=== Reading text ===

Laurence des Cars to head Louvre, first woman boss in its history

Paris (AFP) –


France on Wednesday appointed Laurence des Cars, known for promoting social issues through art, as the new head of the Louvre -- the first time a woman will be in charge of the world's biggest museum more than two centuries after it first opened.

Des Cars currently runs the Musee d'Orsay, the Paris landmark museum dedicated to 19th-century art, where she is already the first-ever woman boss.

Her legacy there includes boosting young visitor numbers and giving art and visitors more physical space.

During her four years at the Orsay, the 54-year old art historian has taken a stance on some controversial topics, including by coming out in favour of restituting works looted by Nazis.

"A great museum must face history, including by looking back at the history of our owns institutions," she told AFP in an interview in April.

She was instrumental in the French government's decision for the Orsay to hand back a Gustav Klimt painting, "Roses", to the heirs of its previous owner Nora Stiasny. The Nazis had stolen it from her in Vienna in 1938.

Under Des Cars's leadership, the museum's 2019 exhibition "Black Models: From Gericault to Matisse" explored racial and social issues through the representation of black figures in visual arts.


A museum's shows should reflect "the big issues in society, and thus attract new generations" of visitors "of all ages and from all social-cultural backgrounds", she told AFP.

Des Cars, who comes from a family of writers and journalists, will in September succeed Jean-Luc Martinez, the current Louvre chief who is credited with making the museum more accessible and less elitist.

He was rewarded by a record annual visitor number of over 10 million in 2019 before Covid-19 restrictions reduced visits to a trickle.

The Louvre, best known as the home of the Mona Lisa, is the world's largest art museum.

It opened in 1793 in the aftermath of the French Revolution, with an exhibition of just over 500 paintings.

It now owns hundreds of thousands of pieces of art, with less than 10 percent of the total on permanent display.

=== Supplied material ===

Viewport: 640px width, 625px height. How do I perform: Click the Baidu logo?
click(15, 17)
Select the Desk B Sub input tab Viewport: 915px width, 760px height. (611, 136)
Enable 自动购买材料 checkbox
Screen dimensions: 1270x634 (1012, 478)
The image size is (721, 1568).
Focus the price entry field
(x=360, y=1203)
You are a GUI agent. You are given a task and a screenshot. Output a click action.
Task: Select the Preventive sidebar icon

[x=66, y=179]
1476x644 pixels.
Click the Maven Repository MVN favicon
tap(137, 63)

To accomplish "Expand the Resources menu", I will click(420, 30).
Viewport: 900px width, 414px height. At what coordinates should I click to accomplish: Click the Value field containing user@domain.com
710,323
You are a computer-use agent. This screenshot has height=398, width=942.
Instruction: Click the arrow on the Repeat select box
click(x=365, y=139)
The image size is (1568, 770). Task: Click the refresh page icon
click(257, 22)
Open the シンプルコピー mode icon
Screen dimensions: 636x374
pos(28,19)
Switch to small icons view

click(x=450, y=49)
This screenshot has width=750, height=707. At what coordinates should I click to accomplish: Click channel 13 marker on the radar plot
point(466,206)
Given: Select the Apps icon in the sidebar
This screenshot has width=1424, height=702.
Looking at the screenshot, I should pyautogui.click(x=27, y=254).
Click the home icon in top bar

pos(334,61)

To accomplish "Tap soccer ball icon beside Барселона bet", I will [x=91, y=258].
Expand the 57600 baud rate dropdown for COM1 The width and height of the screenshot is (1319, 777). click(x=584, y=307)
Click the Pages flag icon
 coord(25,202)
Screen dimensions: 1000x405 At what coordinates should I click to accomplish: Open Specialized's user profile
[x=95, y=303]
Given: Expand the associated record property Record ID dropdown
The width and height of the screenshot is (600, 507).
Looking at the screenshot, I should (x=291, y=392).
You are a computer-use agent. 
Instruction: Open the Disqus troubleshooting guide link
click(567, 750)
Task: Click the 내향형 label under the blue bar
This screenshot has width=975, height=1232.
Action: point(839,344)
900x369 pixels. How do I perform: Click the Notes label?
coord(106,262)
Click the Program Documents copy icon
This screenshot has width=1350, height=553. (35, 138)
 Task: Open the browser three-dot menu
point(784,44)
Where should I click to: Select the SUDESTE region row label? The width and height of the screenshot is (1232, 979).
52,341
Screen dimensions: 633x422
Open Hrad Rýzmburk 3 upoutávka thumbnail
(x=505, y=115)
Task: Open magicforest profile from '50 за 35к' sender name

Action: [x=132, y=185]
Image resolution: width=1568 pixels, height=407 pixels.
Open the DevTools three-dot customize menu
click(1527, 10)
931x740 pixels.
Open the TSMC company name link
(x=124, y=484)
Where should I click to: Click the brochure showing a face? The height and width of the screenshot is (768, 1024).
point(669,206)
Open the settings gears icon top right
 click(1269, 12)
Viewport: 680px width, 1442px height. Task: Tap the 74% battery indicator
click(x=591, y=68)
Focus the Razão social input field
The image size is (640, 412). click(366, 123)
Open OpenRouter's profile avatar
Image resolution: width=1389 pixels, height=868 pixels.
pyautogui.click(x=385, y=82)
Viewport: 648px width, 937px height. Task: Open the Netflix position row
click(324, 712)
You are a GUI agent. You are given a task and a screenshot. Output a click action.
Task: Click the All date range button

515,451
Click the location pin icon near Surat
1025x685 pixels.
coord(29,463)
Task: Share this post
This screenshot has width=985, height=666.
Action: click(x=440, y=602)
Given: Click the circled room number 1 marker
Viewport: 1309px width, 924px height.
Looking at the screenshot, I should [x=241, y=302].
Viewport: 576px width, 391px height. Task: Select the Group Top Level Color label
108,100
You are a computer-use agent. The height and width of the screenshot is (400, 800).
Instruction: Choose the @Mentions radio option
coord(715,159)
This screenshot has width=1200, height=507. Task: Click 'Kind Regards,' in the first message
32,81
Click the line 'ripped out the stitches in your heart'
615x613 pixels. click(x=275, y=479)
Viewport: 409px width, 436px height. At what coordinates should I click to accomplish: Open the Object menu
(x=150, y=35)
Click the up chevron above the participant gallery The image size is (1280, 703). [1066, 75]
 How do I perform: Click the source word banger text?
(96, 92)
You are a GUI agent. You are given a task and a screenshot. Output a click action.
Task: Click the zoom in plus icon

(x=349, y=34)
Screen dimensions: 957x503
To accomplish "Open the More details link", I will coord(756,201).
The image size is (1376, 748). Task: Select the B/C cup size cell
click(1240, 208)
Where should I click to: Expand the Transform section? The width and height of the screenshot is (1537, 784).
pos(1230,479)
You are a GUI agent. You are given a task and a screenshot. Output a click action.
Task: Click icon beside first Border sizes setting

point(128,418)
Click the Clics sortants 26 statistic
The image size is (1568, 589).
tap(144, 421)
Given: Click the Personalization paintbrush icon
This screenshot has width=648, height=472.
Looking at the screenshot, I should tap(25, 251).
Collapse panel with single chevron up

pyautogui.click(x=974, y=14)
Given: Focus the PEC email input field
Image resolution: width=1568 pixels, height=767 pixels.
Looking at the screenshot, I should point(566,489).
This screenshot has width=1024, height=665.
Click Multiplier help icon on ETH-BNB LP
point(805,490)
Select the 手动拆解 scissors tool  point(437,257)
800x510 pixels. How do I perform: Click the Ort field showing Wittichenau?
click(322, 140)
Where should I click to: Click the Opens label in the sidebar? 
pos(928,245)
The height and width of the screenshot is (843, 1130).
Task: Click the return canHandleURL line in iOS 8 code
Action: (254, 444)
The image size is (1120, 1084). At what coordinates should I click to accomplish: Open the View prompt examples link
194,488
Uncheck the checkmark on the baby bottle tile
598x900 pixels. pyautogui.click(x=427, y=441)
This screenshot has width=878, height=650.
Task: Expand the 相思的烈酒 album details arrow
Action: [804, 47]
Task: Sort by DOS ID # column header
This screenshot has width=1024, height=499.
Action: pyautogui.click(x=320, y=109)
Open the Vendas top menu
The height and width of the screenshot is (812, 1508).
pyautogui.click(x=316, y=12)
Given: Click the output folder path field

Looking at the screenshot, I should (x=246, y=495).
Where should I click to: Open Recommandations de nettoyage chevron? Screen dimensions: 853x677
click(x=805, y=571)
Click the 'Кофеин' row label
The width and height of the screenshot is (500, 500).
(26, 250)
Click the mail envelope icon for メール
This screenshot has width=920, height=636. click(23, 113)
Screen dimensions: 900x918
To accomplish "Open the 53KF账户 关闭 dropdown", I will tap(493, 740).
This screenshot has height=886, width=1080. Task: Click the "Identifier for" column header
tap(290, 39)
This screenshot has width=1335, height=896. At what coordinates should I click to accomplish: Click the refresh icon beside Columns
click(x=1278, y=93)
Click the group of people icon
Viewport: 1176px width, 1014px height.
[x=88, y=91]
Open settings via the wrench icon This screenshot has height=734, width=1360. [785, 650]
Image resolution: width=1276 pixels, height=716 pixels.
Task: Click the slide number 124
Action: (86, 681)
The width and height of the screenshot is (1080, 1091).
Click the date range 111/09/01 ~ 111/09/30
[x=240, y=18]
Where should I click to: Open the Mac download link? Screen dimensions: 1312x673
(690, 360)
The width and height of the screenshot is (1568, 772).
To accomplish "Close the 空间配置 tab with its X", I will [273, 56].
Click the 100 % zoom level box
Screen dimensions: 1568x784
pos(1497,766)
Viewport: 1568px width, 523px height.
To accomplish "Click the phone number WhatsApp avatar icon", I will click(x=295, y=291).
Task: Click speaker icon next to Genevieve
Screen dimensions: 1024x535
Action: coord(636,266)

===

** What to work on **
a - Answer these from the Louvre article:
(i) Which museum does Laurence des Cars currently run?
(ii) In what year did the Louvre open?
(iii) Whom will des Cars succeed as head of the Louvre?
b - Write out everything in the Louvre article from "Des Cars currently" down to "looted by Nazis.".
Draw only on the Louvre article.

** Exercise results **
a -
(i) The Musee d'Orsay
(ii) 1793
(iii) Jean-Luc Martinez

b -
Des Cars currently runs the Musee d'Orsay, the Paris landmark museum dedicated to 19th-century art, where she is already the first-ever woman boss.

Her legacy there includes boosting young visitor numbers and giving art and visitors more physical space.

During her four years at the Orsay, the 54-year old art historian has taken a stance on some controversial topics, including by coming out in favour of restituting works looted by Nazis.